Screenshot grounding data
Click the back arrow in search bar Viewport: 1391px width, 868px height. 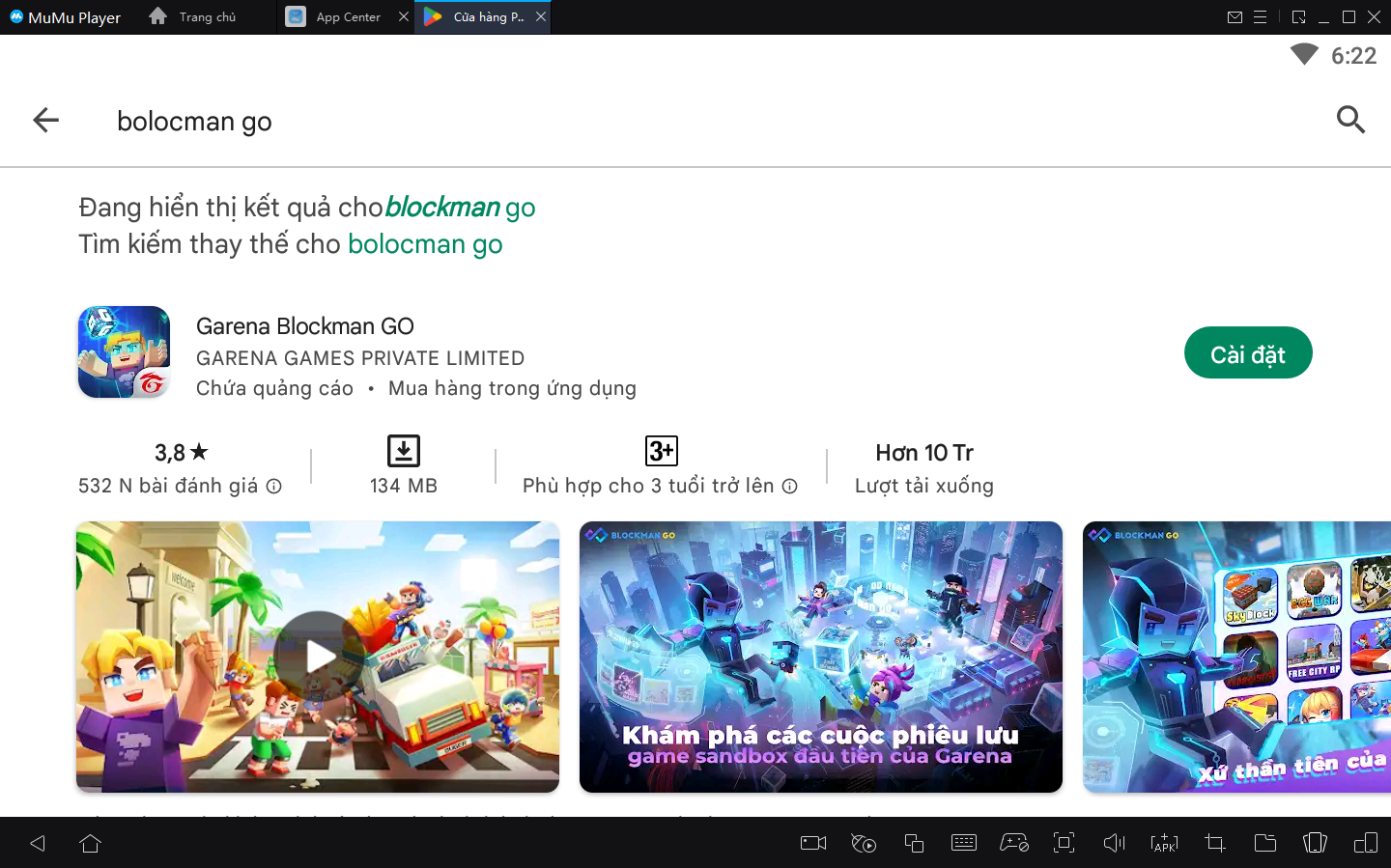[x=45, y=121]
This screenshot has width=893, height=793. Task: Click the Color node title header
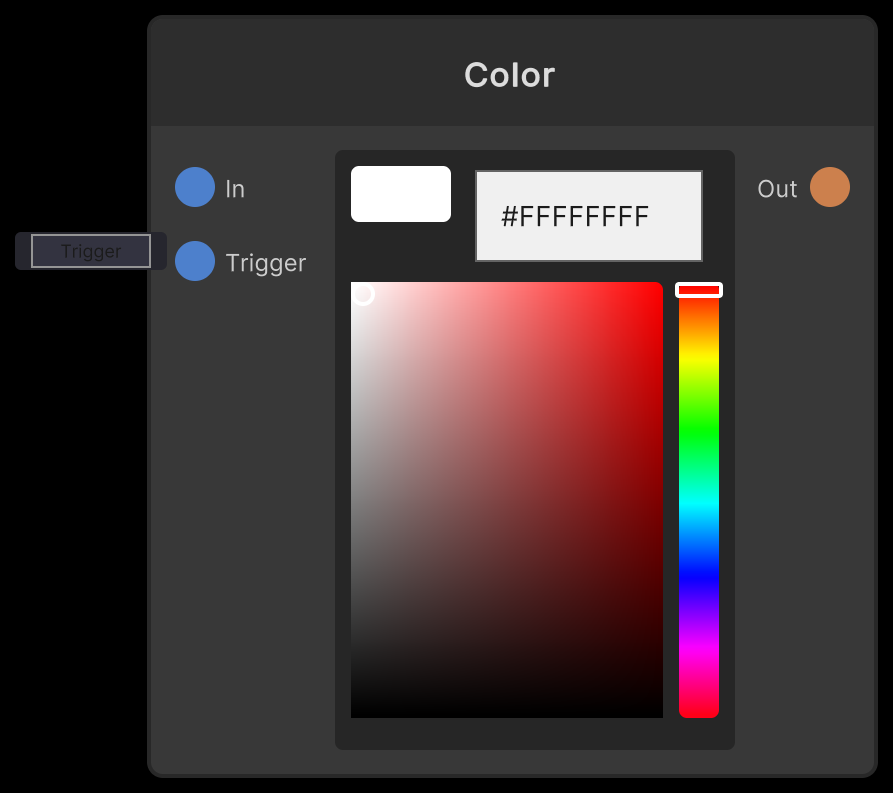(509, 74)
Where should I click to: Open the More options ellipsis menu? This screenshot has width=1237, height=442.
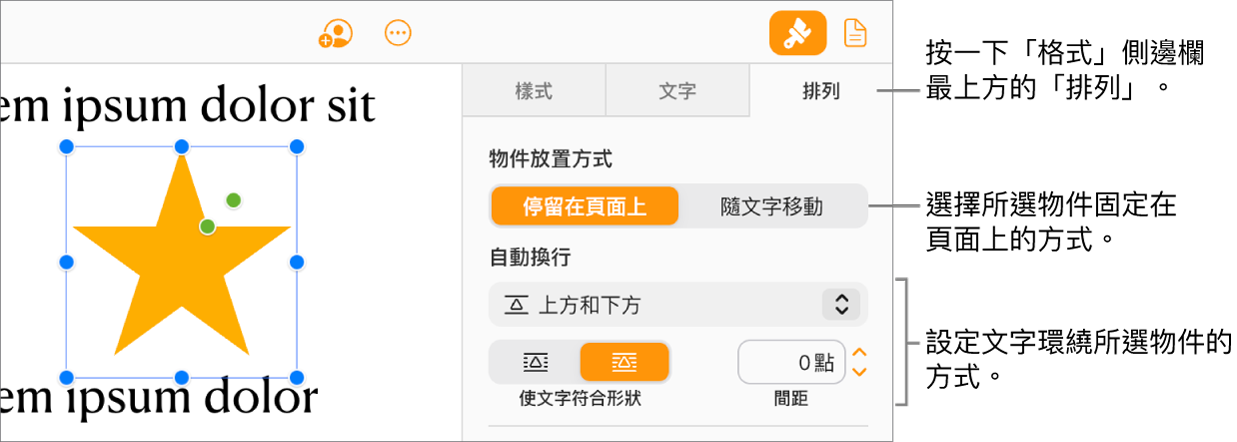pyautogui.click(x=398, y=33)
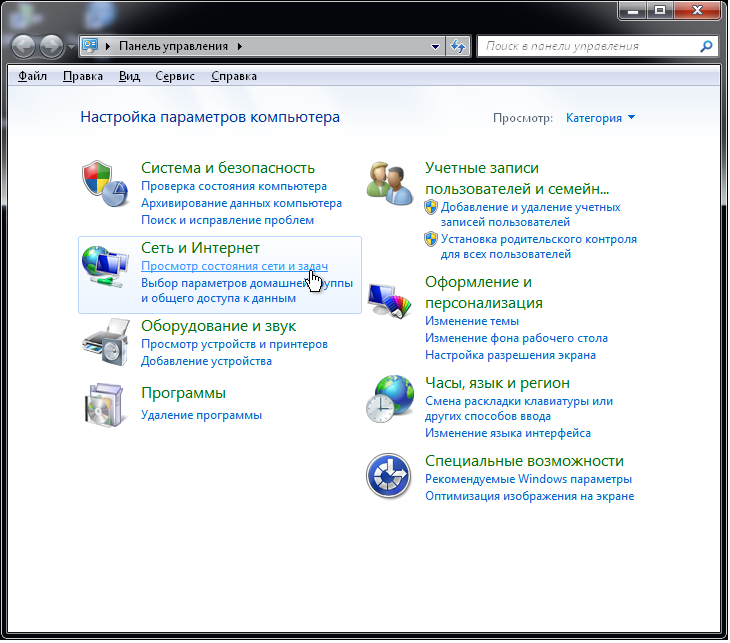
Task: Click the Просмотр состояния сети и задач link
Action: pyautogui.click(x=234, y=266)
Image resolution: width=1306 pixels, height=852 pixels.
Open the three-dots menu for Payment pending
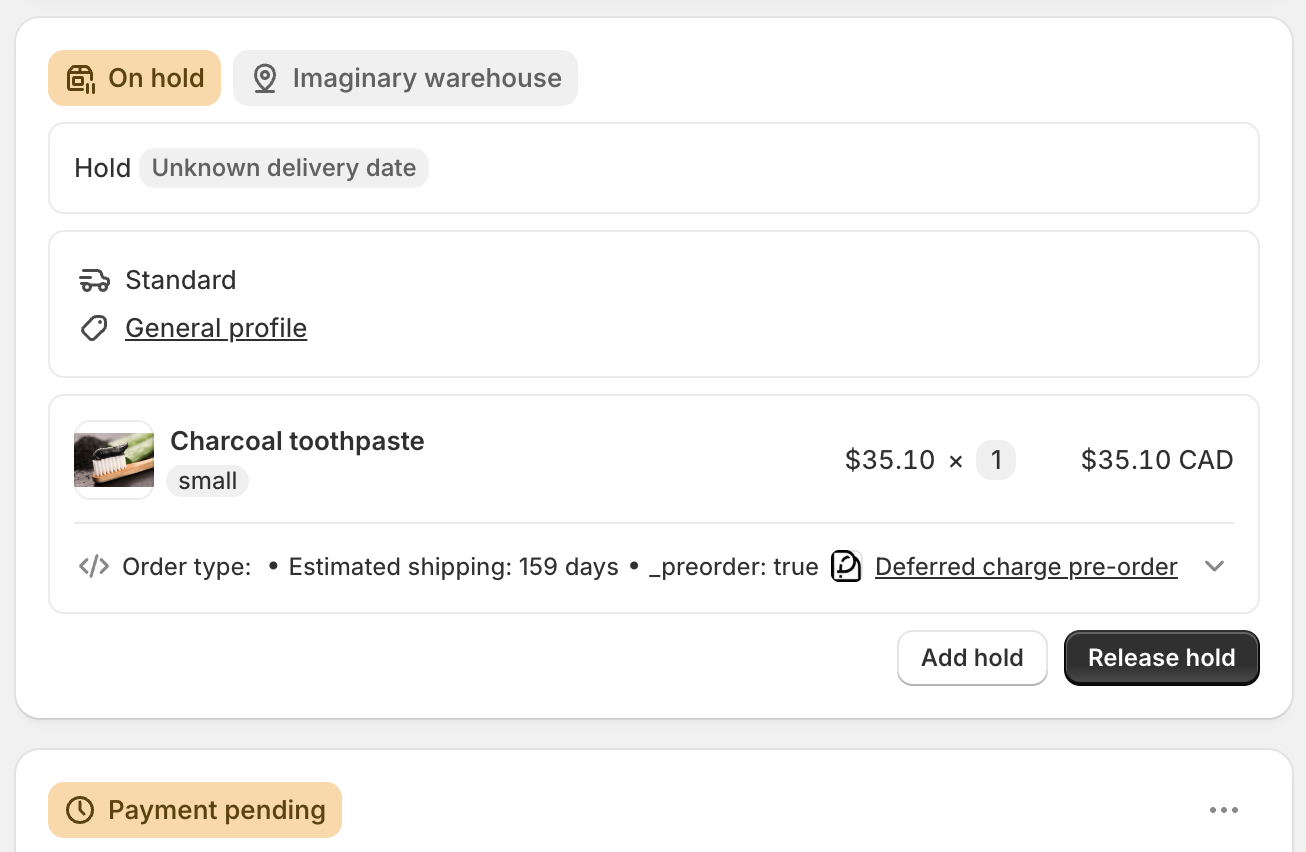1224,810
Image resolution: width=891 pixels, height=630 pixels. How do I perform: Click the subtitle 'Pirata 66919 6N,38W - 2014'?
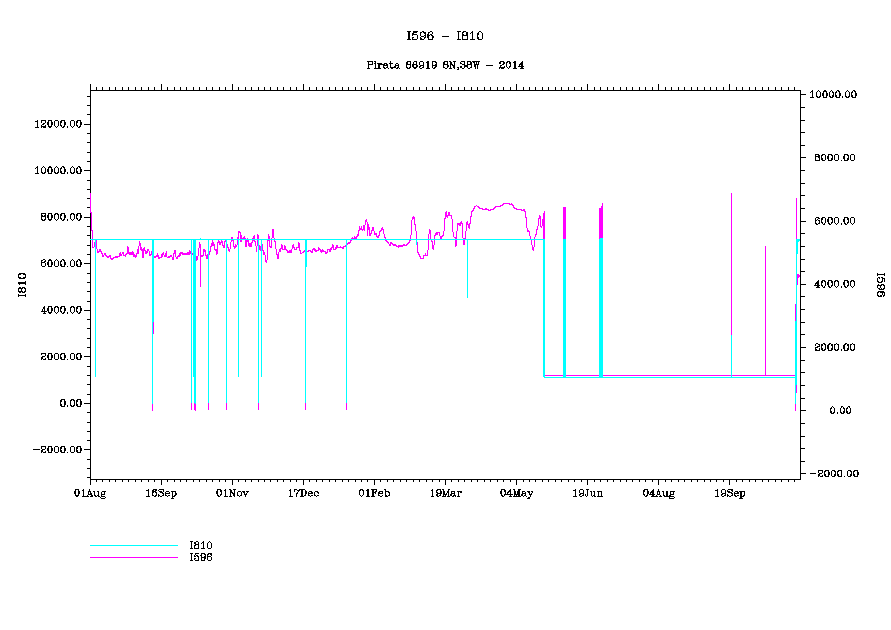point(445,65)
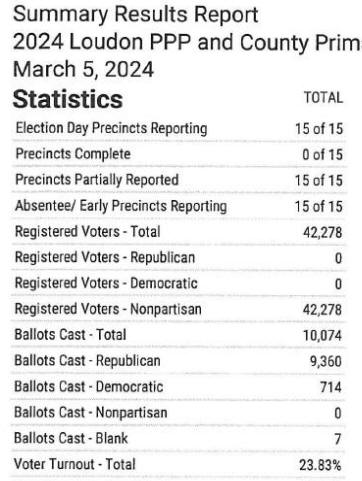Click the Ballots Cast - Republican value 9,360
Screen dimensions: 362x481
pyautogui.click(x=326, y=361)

## Exercise goal
Reproduce exactly and only the lines from the one with "Where should I" through the final line of the records above, inclusive. Pictures must be left out.

## Written solution
Where should I click to: Open the More options ellipsis menu? This screenshot has width=1237, height=442.
pyautogui.click(x=398, y=33)
Task: Click the Просмотр состояния сети и задач link
Action: pyautogui.click(x=234, y=266)
Image resolution: width=1306 pixels, height=852 pixels.
Open the three-dots menu for Payment pending
1224,810
Image resolution: width=891 pixels, height=630 pixels. How do I perform: Click the subtitle 'Pirata 66919 6N,38W - 2014'?
point(445,65)
Click the Ballots Cast - Republican value 9,360
Screen dimensions: 362x481
pyautogui.click(x=326, y=361)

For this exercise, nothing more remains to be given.